Wer haftet bei Unfällen in Schwimmbädern?

21.06.2023, Redaktion Anwalt-Suchservice
Schwimmbad,Freibad,Unfall,Badeunfall,Haftung Was müssen Schimmbadbetreiber für die Sicherheit tun? © Rh - Anwalt-Suchservice
Das Wichtigste in Kürze

1. Badegast: Der Badegast kann für den Badeunfall (mit-) verantwortlich sein, wenn er Warnschilder oder andere Sicherheitshinweise ignoriert.

2. Betreiber der Schwimmbads: Wenn es an angemessenen Sicherheitsmaßnahmen, Warnhinweisen oder der Überwachung durch Bademeister mangelt, kann der Betreiber eines Schwimmbades bzw.
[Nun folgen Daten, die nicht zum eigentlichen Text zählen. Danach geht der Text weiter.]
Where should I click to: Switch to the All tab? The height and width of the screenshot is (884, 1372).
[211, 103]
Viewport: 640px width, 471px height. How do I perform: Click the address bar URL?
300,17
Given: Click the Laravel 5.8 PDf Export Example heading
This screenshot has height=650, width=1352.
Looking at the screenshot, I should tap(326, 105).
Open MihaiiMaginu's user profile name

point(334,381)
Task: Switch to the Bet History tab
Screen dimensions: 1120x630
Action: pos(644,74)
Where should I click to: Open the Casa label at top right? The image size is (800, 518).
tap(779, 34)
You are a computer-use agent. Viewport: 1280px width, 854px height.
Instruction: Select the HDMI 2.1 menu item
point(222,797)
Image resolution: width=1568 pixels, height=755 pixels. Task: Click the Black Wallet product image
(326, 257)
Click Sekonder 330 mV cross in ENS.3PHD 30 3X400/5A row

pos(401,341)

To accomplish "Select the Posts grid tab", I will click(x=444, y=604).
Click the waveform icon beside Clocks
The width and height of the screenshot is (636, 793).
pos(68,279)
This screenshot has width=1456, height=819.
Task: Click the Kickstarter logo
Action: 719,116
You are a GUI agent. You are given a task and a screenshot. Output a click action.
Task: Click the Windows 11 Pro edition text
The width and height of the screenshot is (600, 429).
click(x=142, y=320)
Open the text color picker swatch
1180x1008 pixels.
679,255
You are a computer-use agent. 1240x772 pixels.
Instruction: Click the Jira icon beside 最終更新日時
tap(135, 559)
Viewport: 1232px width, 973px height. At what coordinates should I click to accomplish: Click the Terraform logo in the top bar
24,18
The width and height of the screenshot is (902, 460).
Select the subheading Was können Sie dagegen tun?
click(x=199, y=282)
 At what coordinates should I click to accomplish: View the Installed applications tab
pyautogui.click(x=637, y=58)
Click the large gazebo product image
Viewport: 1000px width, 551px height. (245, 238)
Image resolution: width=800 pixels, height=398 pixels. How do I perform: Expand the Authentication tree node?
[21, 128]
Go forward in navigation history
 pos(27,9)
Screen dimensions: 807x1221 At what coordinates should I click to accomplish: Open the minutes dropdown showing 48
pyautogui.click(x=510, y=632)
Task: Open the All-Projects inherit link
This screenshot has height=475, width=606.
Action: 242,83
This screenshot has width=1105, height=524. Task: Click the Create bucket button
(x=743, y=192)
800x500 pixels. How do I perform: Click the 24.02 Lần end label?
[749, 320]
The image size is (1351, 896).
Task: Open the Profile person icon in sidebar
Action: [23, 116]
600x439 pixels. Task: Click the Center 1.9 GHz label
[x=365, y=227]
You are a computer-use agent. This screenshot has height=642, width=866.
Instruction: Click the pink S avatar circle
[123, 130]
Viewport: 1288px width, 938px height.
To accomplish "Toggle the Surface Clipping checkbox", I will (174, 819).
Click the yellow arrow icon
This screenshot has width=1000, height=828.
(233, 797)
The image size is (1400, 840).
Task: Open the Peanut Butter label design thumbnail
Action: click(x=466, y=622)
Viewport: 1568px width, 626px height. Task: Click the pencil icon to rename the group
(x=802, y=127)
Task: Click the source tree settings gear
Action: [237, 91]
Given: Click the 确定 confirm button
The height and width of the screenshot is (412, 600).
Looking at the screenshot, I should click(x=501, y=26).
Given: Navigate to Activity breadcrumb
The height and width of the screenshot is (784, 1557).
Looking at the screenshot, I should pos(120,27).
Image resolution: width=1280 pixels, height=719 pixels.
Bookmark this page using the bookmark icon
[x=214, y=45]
Freibades für einen Badeunfall haften.

3. Haftung Dritter: Eltern und Aufsichtspersonen können haftbar gemacht werden, wenn ihre bzw. die zu betreuenden Kinder einen Badeunfall erleiden.

4. Entschädigung: Je nach eingetretener Schädigung können dem Geschädigten Schadensersatz, Schmerzensgeld und Rentenzahlungen zustehen.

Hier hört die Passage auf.